### BRIEF
Everything from the line containing "Screen dimensions: 1080x741" through the final line below must be output exactly, both ends included, with nothing else and no pictures.

[DATA FOR ANALYSIS]

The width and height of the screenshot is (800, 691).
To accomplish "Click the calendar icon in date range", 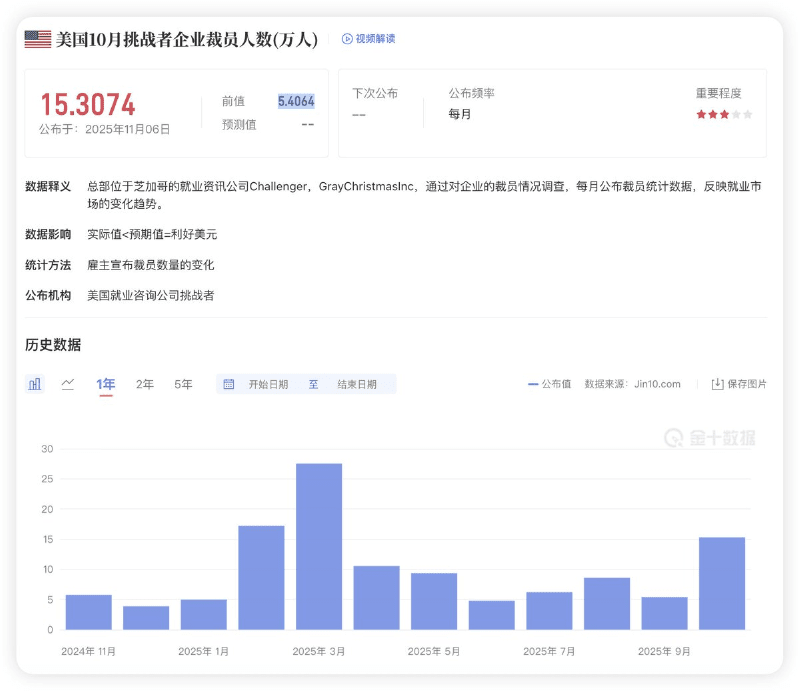I will [x=229, y=384].
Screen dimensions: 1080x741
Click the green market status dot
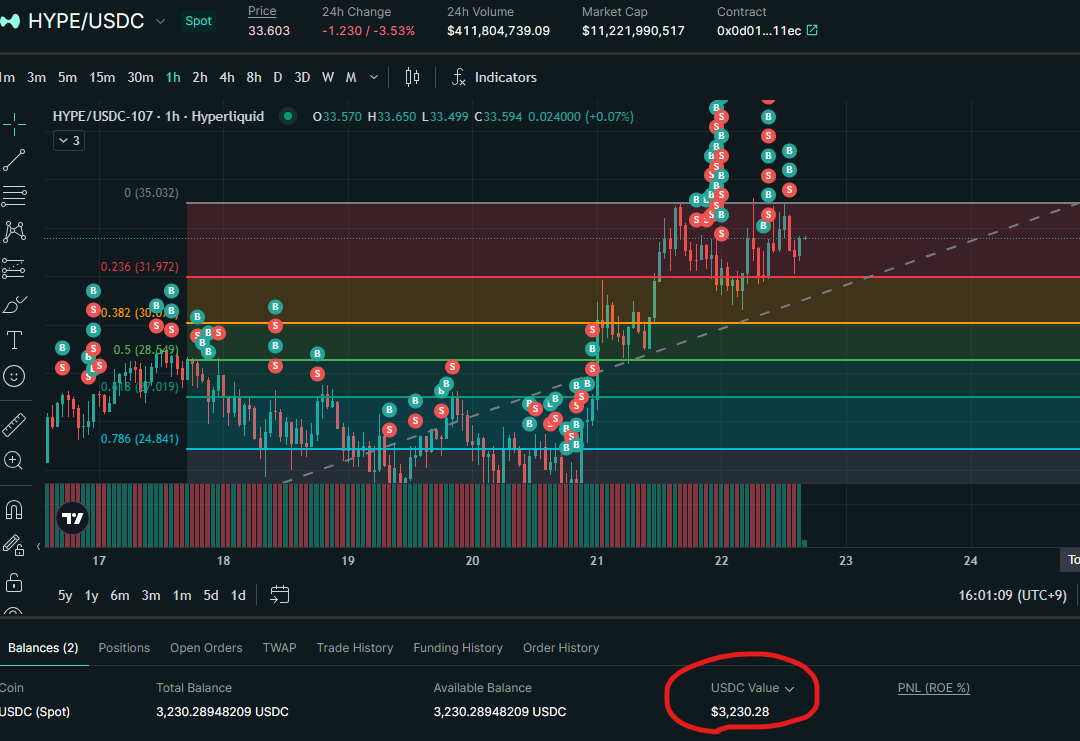tap(288, 116)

[/DATA FOR ANALYSIS]

### YOUR RESPONSE
Screen dimensions: 1080x741
Click the green market status dot
tap(288, 116)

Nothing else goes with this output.